Gatekeeper failures in recent enforcement action raises potential of additional regulation
In June 2016, a U.S. based fund administrator (referred hereto as “ABC Fund Administrator” for anonymity), was charged with gatekeeper failures for neglecting to heed red flags and correct faulty accounting for two of its clients, both of which have since been charged with fraud by the SEC. ABC Fund Administrator settled with the SEC for $350,000.
By providing accurate reporting of fund assets, administrators serve an important gatekeeper function for the alternative investments industry. In this instance, however, ABC Fund Administrator failed to fulfill its gatekeeper responsibilities by ignoring red flags that were related to their contractual duties, and enabling their clients’ fraud by not taking appropriate actions after discovering them. Red flags included undisclosed brokerage and bank accounts, undisclosed margin and loan agreement, transfers made in violation of fund offering documents, misrepresentation of withdrawals, and other indicia of the misappropriation of assets. In their failure to take reasonable steps after discovering these red flags, ABC Fund Administrator enabled their clients’ fraud by continuing to prepare inaccurate statements that were sent to investors.
Because of this, the SEC determined that ABC Fund Administrator was a cause in their clients’ violations of Sections 206(2) and 206(4) of the Advisers Act and Rule 206(4)-8 thereunder. Section 206(2) prohibits investment advisers from engaging in any transaction which operates as a fraud or deceit upon clients or prospective clients. Section 206(4) and 206(4)-8 make it unlawful for investment advisers to a pooled vehicle to make untrue statements of material fact or to omit the statement of material facts necessary to make the statements not misleading to any investor or prospective investor in the pooled investment vehicle.
Previous Administrator Liability
In the United States, regulatory enforcement actions against fund administrators have been uncommon, but past SEC charges against fund administrators appear to center on compliance and recordkeeping violations. The ABC Fund Administrator Order seems to indicate regulatory intent to expand gatekeeper responsibilities, and may be the first step in the path towards regulating fund administrators.

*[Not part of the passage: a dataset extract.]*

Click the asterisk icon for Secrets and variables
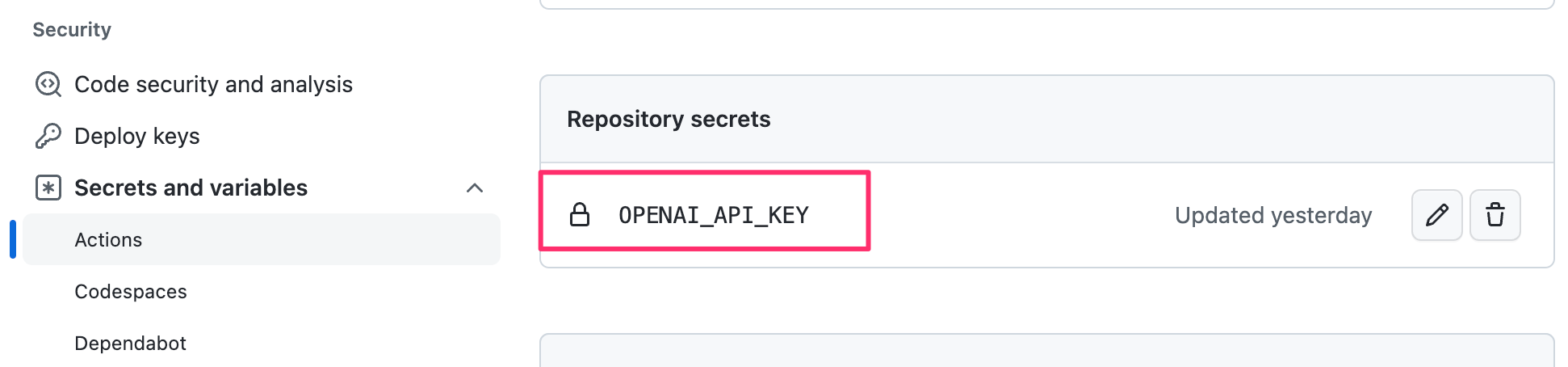 (x=48, y=188)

Civil claims against fund administrators have centered around the issues of gross negligence, misrepresentation, and breach of fiduciary duty. In the civil claims, administrators’ gatekeeper liability and duty to investors has largely been limited by their contractual obligations with funds, under which the scope of services are varied.
Path Towards Regulation?
Overseas, fund administrators are already regulated. In the United Kingdom, fund administrators are regulated and must be authorized by the Financial Conduct Authority. In Ireland, fund administrators are authorized and supervised by the Central Bank of Ireland. In Bermuda, fund administrators are regulated under the Investment Funds Act 2006. In addition, overseas administrators are expected to implement best practices and are subject to various reporting requirements.

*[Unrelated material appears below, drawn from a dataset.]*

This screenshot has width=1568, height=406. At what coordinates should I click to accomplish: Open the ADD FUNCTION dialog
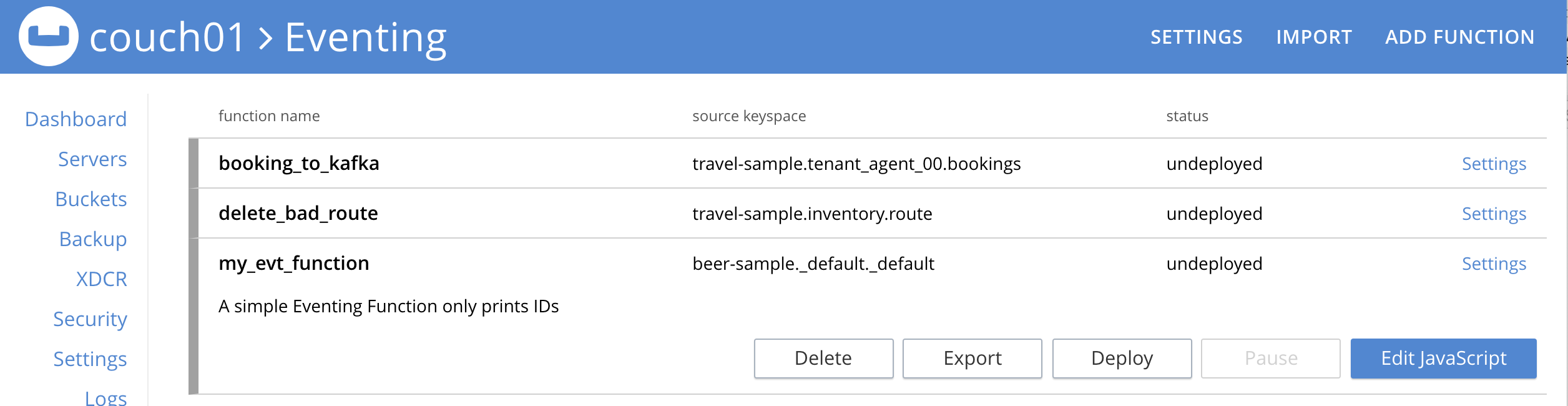1459,37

With intensifying scrutiny on the alternative investments industry and growing need for fund administrators, greater responsibility has been placed on administrators in middle-office support, reporting, and risk management functions. However, in light of the ABC Fund Administrator enforcement action, it follows that administrators will also need to adapt to expanded gatekeeper duties.
Given the current regulatory environment and the fact that fund administrators are already largely regulated overseas, U.S. regulators may follow suit and sweep administrators under their purview, especially in the event of mounting concerns over gatekeeper failures.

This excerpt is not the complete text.